In Wirrniß und Angst schoß Solches durch mein arm Hirn, bis daß ich mich aufraffte und wankend durch das Gemach schritt. Was ich gewollt, ich weiß es nimmer – ich stund auf dem Flur. Wohl dacht’ ich, zu ihm zu gehen, ihm zu sagen, daß sein Glücke höher sei für mich, denn mein eigen, daß ich ihn seines Wortes ledig spräche, daß ich Hedwige segnen wollt, so er sie lieber habe, denn mich. Da ich aber das Thürschloß berührte, sank meine Hand zurücke und hatt nimmer die Kraft, sich wiederum zu heben, und wie im Fieberfrost hockte ich mich nieder auf die Schwelle seiner Thür und starrete in das Dunkel; – wie lange, weiß ich nimmer.

Nichts rührete sich im Hause: nur die alte Dielenuhr, die schwenkte ihren Pendel emsiglich, unbekümmert darob, was ihr Gang bringe, ob süße Lust, ab finstere Schmerzensstunden. Und mählich lichtete sich das Dunkel, und der erste Morgenschein graute durch das Fensterlein über der Stiegen. Da taumelte ich plötzlich empor – mir war, als rege es sich sacht, ganz sachte in Conradus Gemach; dicht an die Wand drückte ich mich; denn itzo öffnete sich seine Thür, und wahrhaftiglich! nun trat er über die Schwelle herfür. Nah an mir vorüber that er gehn nach der Treppen, und dort blieb er stehen und stützte sich auf des Geländers Knauf. In der Dämmerniß aber sah ich sein blaß Gesicht und erkannte Ränzlein und Wanderstab, und langsam und schwer, gleichwie ein übermüder Mann, that er nun den ersten Schritt hinab, und müde und schwer hallten die Tritte sein vom Hausflur herauf; itzo hielt er den Fuß an; dann ging er wiederum fürder; leise klinkte die Gartenthür, und nun nun ward Alles gar still, grauenhaft still allum.

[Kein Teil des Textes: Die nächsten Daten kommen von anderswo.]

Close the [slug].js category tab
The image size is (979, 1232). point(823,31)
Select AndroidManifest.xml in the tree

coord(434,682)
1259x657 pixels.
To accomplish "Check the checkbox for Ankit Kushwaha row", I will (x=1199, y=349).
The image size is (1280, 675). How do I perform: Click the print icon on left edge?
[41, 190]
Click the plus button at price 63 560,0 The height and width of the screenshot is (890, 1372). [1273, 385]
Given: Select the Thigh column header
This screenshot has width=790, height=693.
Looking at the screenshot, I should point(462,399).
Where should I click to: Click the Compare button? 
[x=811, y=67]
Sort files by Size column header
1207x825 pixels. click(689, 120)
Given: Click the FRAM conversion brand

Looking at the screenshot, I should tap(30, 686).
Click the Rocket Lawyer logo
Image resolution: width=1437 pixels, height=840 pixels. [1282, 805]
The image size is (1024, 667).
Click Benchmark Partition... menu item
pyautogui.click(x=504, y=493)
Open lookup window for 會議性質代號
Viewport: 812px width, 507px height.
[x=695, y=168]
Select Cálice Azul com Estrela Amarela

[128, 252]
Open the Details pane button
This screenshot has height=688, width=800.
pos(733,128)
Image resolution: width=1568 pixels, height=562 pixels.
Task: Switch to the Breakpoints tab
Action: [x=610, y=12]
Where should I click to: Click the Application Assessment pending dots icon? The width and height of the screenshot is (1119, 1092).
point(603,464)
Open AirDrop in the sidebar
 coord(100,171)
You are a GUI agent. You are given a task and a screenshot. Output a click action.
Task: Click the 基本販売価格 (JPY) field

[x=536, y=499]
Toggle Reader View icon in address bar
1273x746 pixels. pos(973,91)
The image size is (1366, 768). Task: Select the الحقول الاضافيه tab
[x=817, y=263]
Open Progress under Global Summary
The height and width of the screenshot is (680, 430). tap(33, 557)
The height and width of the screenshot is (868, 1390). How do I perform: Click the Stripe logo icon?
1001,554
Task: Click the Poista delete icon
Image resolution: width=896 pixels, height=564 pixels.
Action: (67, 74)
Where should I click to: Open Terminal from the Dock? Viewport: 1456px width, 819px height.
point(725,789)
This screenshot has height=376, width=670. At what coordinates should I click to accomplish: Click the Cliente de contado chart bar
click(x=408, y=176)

,Conrade! Conrade!‘ wollt ich rufen und vermocht es nimmer. So mag der Bann auf Einem liegen, der da scheintodt zur Gruft getragen wird, fühlend, wie der Tag um ihn schwinde, aber schier ohnmächtig, kund zu thun, daß er annoch lebe. ‚Conrade, Conrade!‘ schrie ich endlich auf, also daß ich mich entsetzete vor dem Klang meiner Stimme, und stürzte in den Garten nunter und eilete die feuchten Wege entlang zur Gartenpforten; die stund halb offen, als habe Jemand in Eil und Hast sie zu schließen vergessen. Einsam lag nun der Weg vor mir, so um die Waldecke führet; in dem grauen Morgenlicht aber gewahreten meine Augen ein weiß Spitzentüchlein; das hing thaufeucht und schwer am Hagedorn neben der Pfordten, und ich kannte das Tüchlein gar wohl, sintemal Hedwige es um den Hals getragen am Tage zuvor.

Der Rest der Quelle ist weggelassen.